CSRF protection and http2 (vite preview)

[feugy]

Hello Svelte community!
I may have found a corner case, which I'm not sure deserves a fix. Hence why I need your help.

Form actions comes with a built-in CSRF protection, which compares requests current and expected origins.
url.origin is set in a middleware for vote, from the incoming host and scheme

While this works fine with Http1.1, it does not when using Http2. With the later, the host header is not included (:authority replaces it).

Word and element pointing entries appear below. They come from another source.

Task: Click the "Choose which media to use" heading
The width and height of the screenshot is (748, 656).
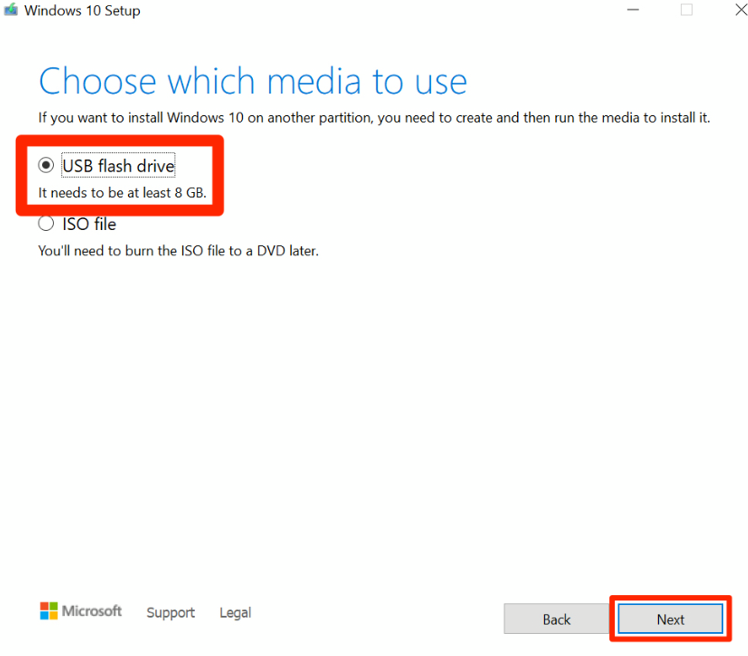Action: point(252,81)

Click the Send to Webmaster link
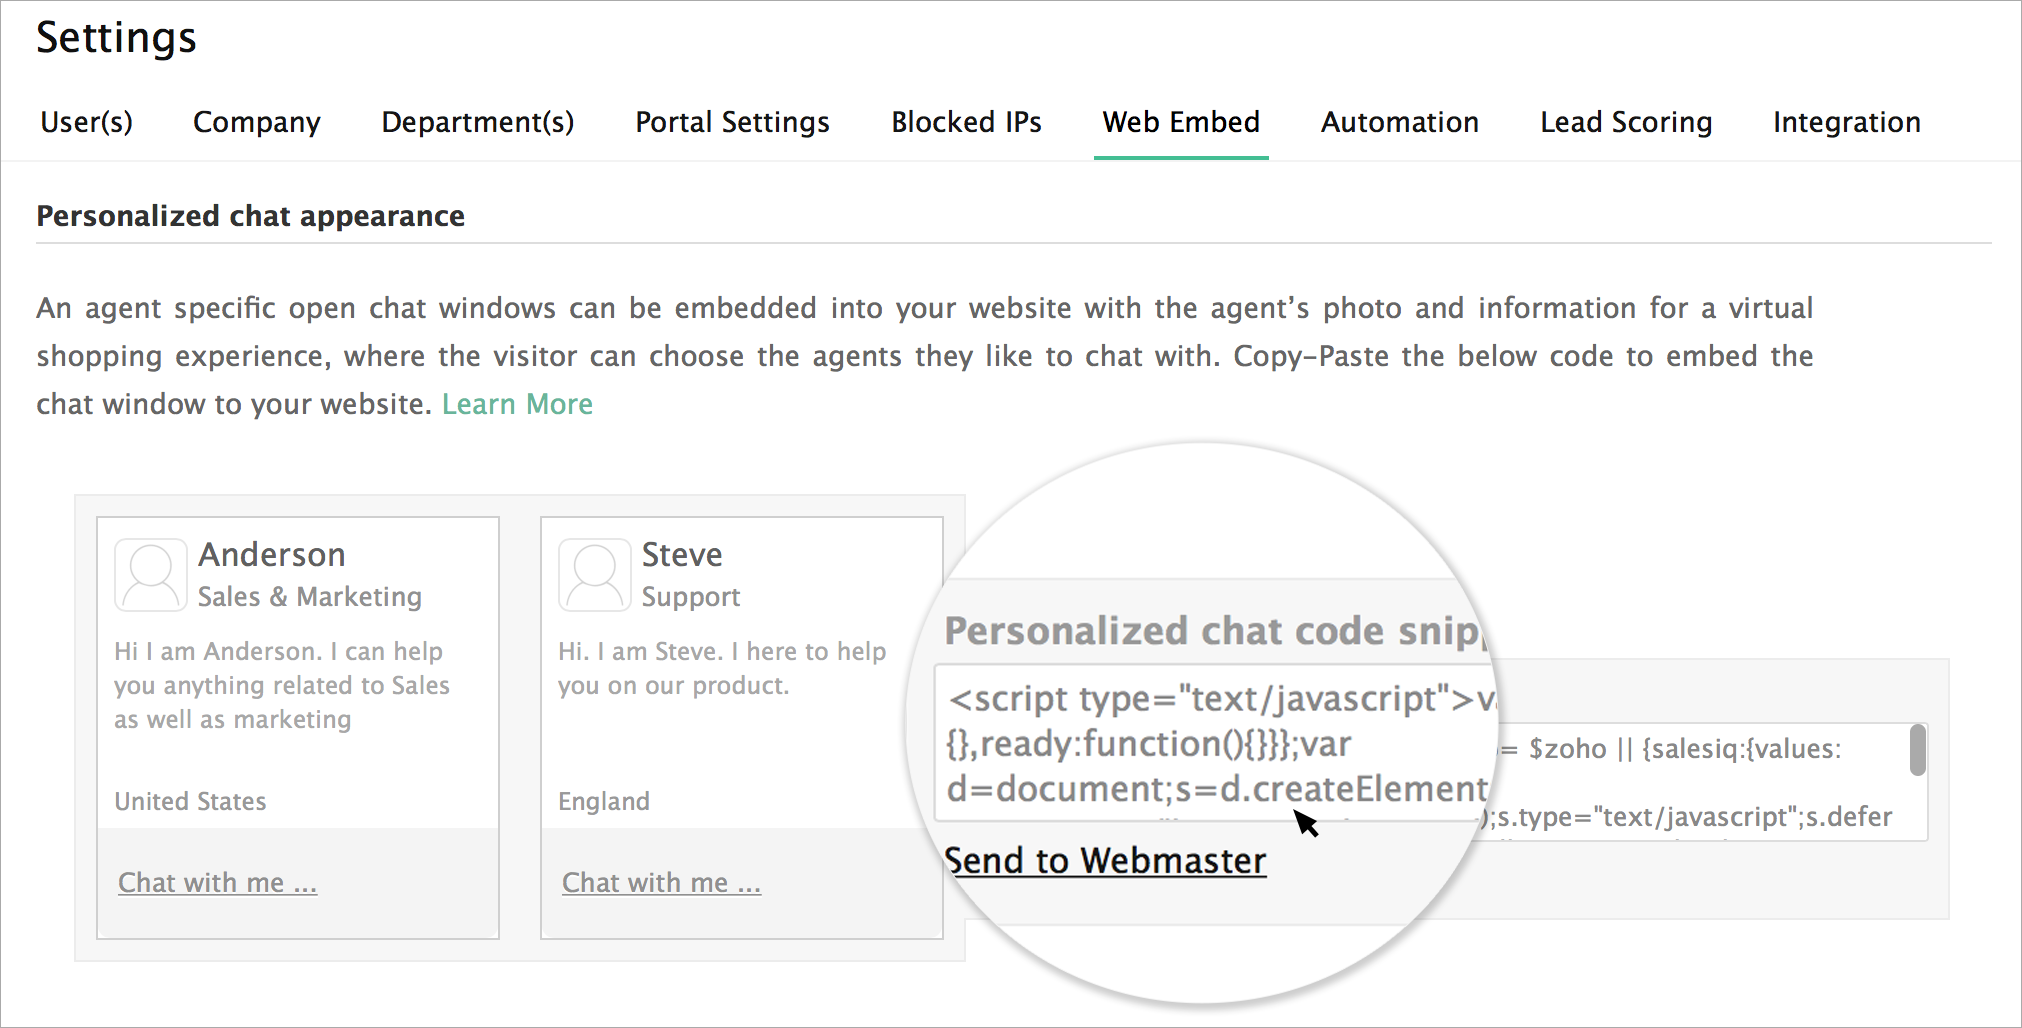pos(1105,861)
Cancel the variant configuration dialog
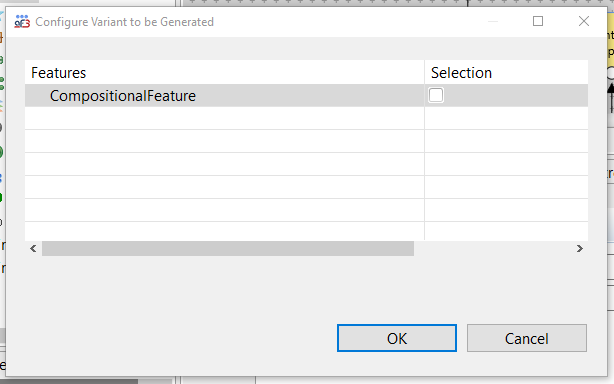Image resolution: width=614 pixels, height=384 pixels. pos(527,338)
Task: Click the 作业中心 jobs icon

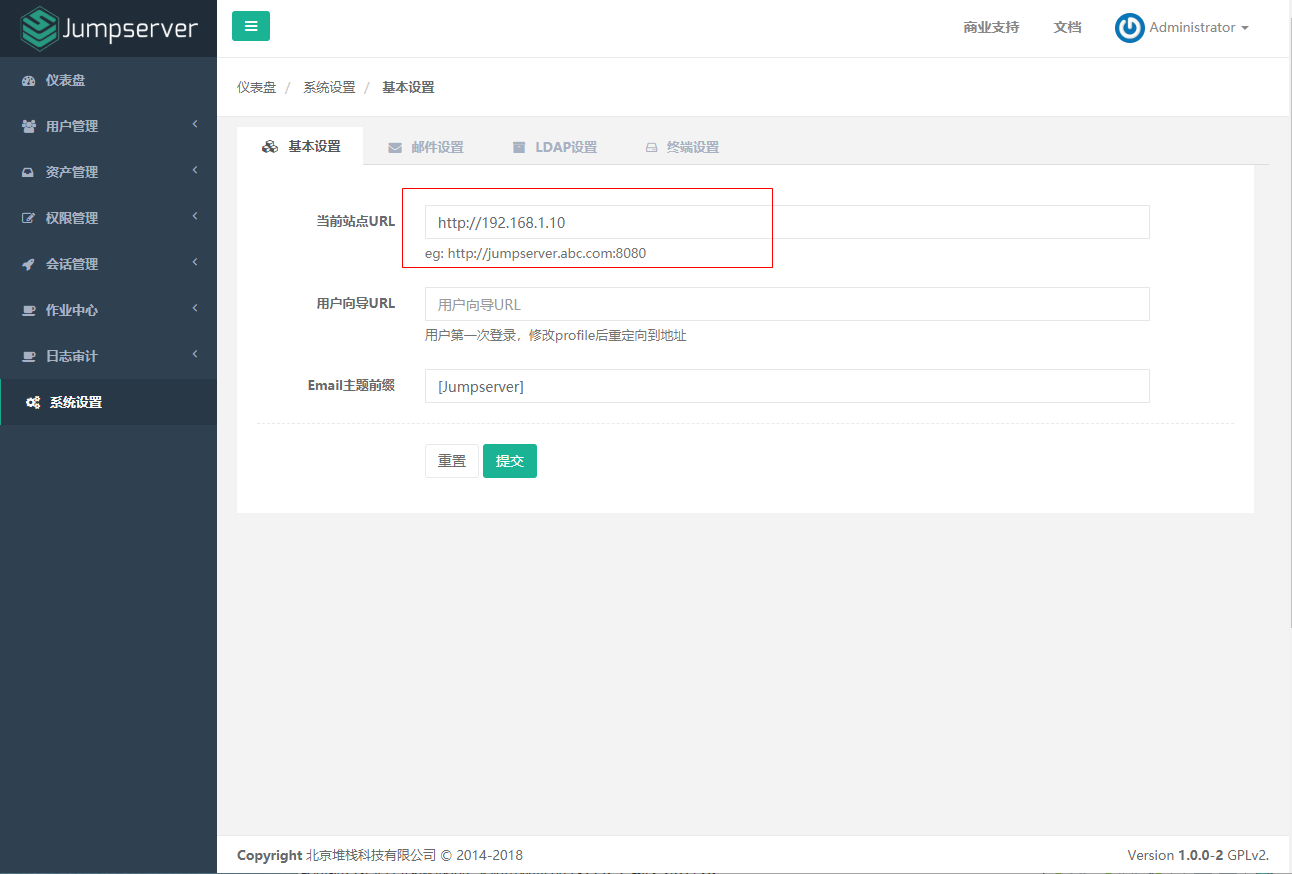Action: tap(29, 309)
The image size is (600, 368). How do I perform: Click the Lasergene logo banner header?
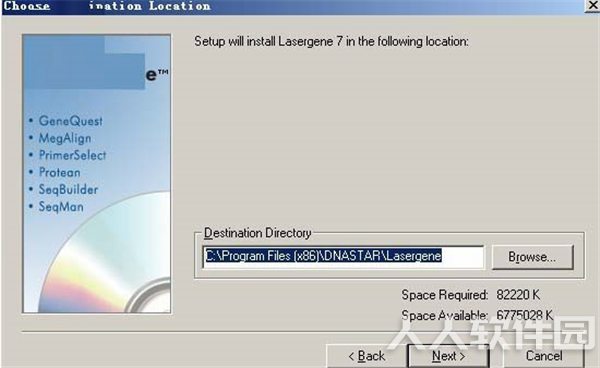pos(97,62)
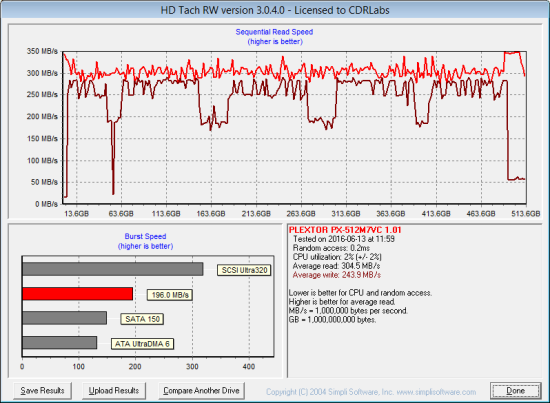The width and height of the screenshot is (550, 403).
Task: Select the gray SCSI Ultra320 bar
Action: (113, 269)
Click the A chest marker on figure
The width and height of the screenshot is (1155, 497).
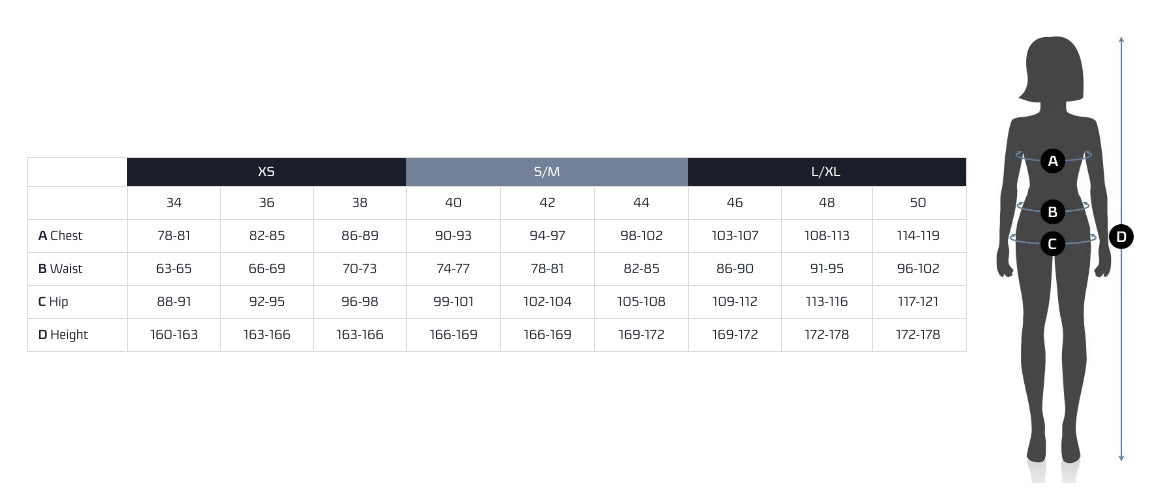tap(1051, 160)
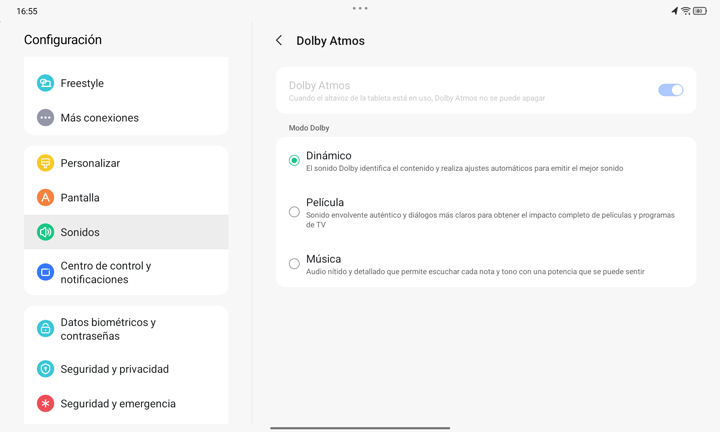Tap the Más conexiones three-dot icon
Screen dimensions: 720x432
pos(45,118)
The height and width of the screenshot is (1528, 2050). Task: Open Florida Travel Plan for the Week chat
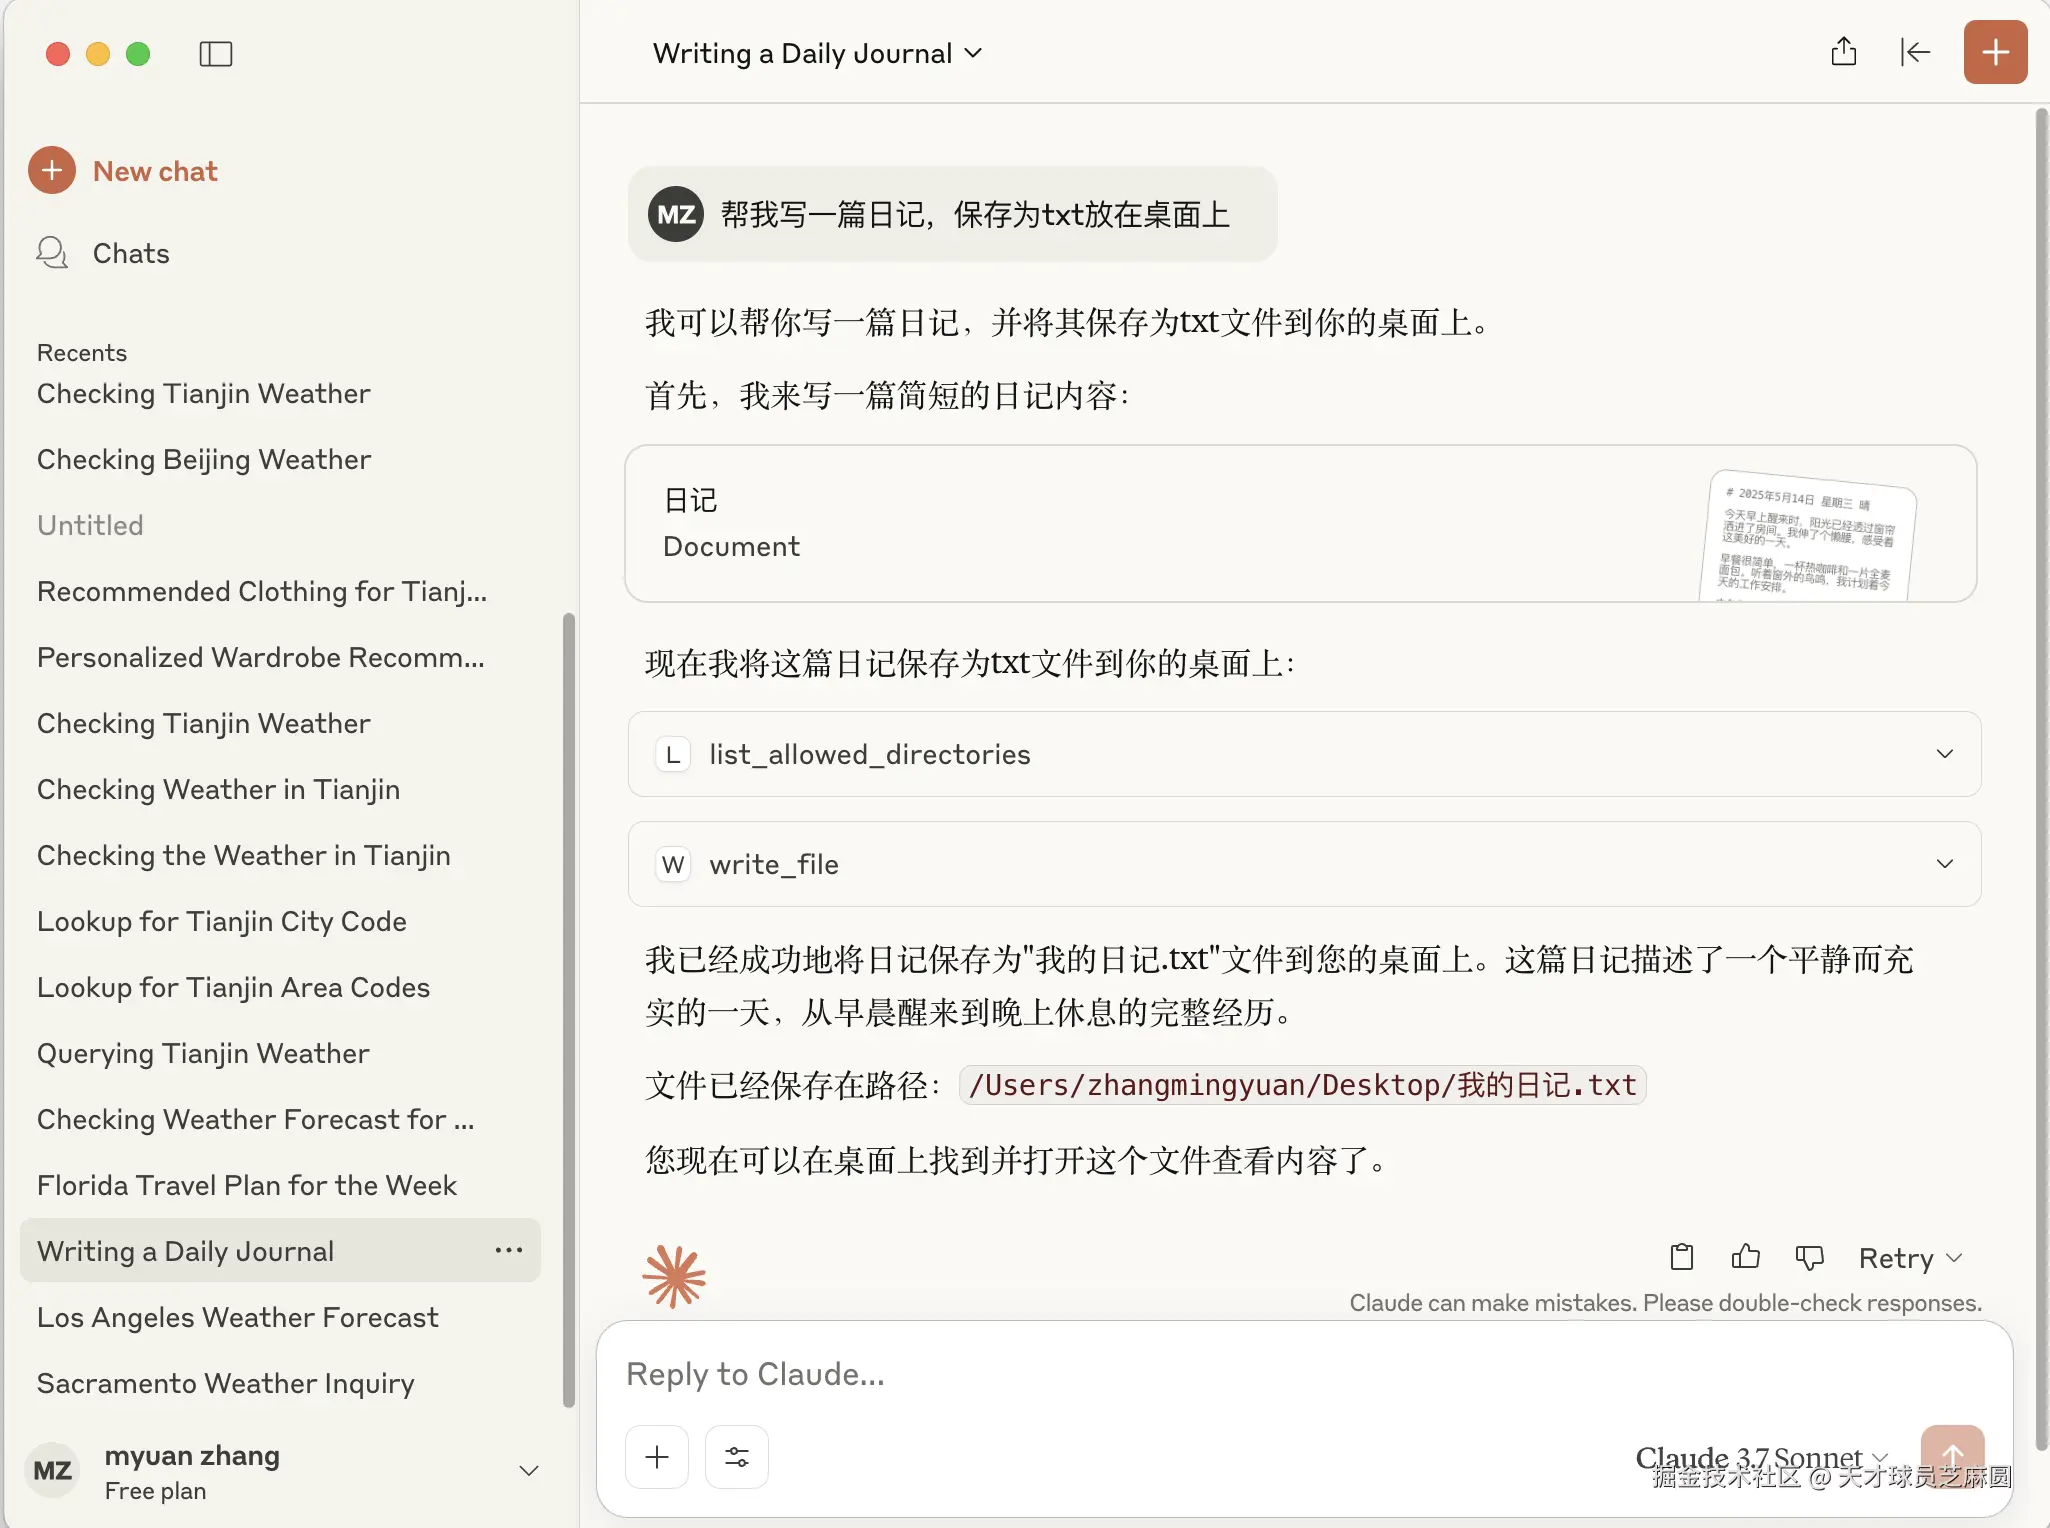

Http2 can be enabled by including @vitesjs/basic-plugin-ssl (which set https + http2) and running in preview mode. It can be reproduced with Svelte Kit basics test app:

1. cd packages/kit/tests/apps/basics
2. pnpm i -D @vitejs/plugin-basic-ssl
3. edit vite.config.js, add import basicSsl from '@vitejs/plugin-basic-ssl'; and plugins: [baseSsl(), sveltekit()],
4. run pnpm build && pnpm preview
5. run curl https://localhost:4173/csrf -d "key=value" -H "origin: https://localhost:4173" -ik

   this will fail because base variable is https://undefined

This could be fixed here by replacing base when using http2:

if (request.httpVersionMajor === 2) {
  if (base.includes('undefined')) {
    base = `${headers[':scheme']}://${headers[':authority']}`;
  }

Now I am wondering if this really worth it.
If it is, I would need some guidance to write a test.